Покончив со всем этим, он повернулся к консулу и сказал, что обращается к одному только Титу и римлянам, и спросил его о судьбе некоторых городов. Но Тит и рта не успел раскрыть. «Вместо него пожелали отвечать ахейцы и этоляне», то есть подняли невообразимый шум. Филиппу, разумеется, вовсе не интересно было их слушать, а потому он объявил, что пора расходиться. Уже темно. В заключение он попросил дать ему список требований каждой стороны. «Он одинок, — говорил Филипп, — не имеет советников, поэтому желает наедине поразмыслить над предъявленными требованиями». Это была шпилька по адресу Тита, который силен чужим умом и окружен советчиками. Титу новая насмешка Филиппа доставила большое удовольствие. Но, не желая, чтобы другие поняли это, он сказал:
— Понятно, Филипп, почему ты одинок теперь: ты погубил ведь всех друзей, которые могли бы дать тебе прекрасный совет.
Царь македонян улыбнулся ядовитейшей [131] улыбкой и замолк ( Polyb., XVIII, 1– 7 , 7).

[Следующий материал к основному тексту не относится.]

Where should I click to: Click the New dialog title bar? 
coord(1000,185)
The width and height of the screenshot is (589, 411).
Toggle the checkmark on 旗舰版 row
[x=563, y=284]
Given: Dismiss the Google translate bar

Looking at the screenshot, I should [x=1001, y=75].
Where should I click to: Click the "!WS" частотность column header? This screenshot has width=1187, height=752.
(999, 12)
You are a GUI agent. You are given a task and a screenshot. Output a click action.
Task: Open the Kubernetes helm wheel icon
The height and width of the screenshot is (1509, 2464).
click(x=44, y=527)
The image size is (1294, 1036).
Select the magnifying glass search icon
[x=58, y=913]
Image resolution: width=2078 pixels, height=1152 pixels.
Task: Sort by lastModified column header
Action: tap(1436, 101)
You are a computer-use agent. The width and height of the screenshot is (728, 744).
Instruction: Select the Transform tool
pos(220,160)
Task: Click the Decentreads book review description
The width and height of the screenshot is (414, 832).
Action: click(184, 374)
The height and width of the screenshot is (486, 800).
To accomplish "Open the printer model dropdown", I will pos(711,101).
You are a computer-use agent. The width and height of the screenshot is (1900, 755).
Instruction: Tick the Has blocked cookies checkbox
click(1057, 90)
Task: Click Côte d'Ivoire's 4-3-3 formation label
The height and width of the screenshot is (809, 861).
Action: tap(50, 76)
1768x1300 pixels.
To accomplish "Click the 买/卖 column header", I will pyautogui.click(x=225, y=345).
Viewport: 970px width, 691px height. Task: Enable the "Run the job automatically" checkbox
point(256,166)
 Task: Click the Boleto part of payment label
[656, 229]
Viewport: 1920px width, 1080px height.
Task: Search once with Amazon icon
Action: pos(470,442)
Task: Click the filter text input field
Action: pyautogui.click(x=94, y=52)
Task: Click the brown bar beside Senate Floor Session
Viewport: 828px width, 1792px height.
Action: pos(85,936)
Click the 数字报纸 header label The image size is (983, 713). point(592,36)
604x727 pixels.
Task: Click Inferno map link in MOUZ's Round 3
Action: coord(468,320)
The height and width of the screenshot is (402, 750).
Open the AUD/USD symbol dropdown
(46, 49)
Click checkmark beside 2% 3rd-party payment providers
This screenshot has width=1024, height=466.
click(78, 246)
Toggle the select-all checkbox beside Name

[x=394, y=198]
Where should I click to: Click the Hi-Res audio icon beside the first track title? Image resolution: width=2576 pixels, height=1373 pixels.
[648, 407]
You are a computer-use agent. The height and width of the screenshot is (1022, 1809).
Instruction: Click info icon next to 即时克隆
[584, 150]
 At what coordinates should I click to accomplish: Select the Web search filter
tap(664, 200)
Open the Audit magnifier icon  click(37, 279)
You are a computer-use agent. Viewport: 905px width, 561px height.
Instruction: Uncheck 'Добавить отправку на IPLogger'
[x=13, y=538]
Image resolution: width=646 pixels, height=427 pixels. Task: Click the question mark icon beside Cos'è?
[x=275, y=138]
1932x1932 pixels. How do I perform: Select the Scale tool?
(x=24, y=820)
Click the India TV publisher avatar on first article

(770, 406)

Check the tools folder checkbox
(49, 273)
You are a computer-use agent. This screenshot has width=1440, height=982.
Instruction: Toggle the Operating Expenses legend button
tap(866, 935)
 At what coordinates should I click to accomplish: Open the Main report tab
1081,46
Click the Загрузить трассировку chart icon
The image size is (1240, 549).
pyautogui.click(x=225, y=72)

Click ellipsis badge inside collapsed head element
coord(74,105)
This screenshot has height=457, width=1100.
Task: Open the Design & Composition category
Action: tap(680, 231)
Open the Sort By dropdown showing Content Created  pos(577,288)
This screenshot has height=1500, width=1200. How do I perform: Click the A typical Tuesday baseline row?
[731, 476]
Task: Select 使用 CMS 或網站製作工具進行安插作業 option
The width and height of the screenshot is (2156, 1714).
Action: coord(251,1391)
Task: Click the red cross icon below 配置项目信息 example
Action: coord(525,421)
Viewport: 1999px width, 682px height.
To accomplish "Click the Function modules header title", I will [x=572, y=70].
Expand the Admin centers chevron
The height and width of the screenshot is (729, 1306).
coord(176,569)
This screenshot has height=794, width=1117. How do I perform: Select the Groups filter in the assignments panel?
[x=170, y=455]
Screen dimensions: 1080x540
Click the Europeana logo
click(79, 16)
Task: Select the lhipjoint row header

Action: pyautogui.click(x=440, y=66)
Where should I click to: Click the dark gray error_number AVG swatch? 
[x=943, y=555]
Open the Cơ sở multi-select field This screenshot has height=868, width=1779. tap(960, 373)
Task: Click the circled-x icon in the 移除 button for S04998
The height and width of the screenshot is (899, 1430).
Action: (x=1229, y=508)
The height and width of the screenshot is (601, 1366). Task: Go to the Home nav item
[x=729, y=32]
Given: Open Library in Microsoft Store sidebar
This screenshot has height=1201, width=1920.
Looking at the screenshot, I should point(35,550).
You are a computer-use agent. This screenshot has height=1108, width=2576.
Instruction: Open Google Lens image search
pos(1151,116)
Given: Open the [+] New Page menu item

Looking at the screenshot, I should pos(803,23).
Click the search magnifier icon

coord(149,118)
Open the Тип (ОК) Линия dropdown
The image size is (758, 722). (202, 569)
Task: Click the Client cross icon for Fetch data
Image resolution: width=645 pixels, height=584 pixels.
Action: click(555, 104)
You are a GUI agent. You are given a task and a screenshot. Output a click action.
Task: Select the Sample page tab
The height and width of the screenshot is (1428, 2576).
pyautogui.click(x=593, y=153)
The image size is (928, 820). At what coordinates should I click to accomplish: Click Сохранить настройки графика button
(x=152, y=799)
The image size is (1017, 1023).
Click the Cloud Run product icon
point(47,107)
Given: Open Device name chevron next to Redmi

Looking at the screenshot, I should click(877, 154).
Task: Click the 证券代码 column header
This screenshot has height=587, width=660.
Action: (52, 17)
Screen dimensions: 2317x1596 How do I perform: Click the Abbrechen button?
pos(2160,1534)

У Полибия передан с необыкновенной яркостью удивительный характер этих переговоров. Это не обмен мнениями, а обмен ругательствами. Все перебивают друг друга, кричат и ссорятся. Из этого рассказа ярко вырисовывается характер Филиппа. Историк сравнил его однажды с диким зверем, гонимым собаками. Это сравнение особенно подходит к этим переговорам. Все, особенно этоляне, окружают его, как свора псов, но чуть один из них подскочит слишком близко, дикий волк лязгнет зубами — и дерзкий с визгом отскакивает назад. Его находчивость, насмешливость, наглость и жестокость видны как на ладони. Замечательно и поведение Тита. Сразу заметно, что он насмешлив и любит шутки. Он смеется и тогда, когда Филипп задевает его союзников, которых он взялся защищать, и даже когда царь попытался уколоть побольнее его самого. Это доставляет ему огромное удовольствие, которое он постарался скрыть от друзей.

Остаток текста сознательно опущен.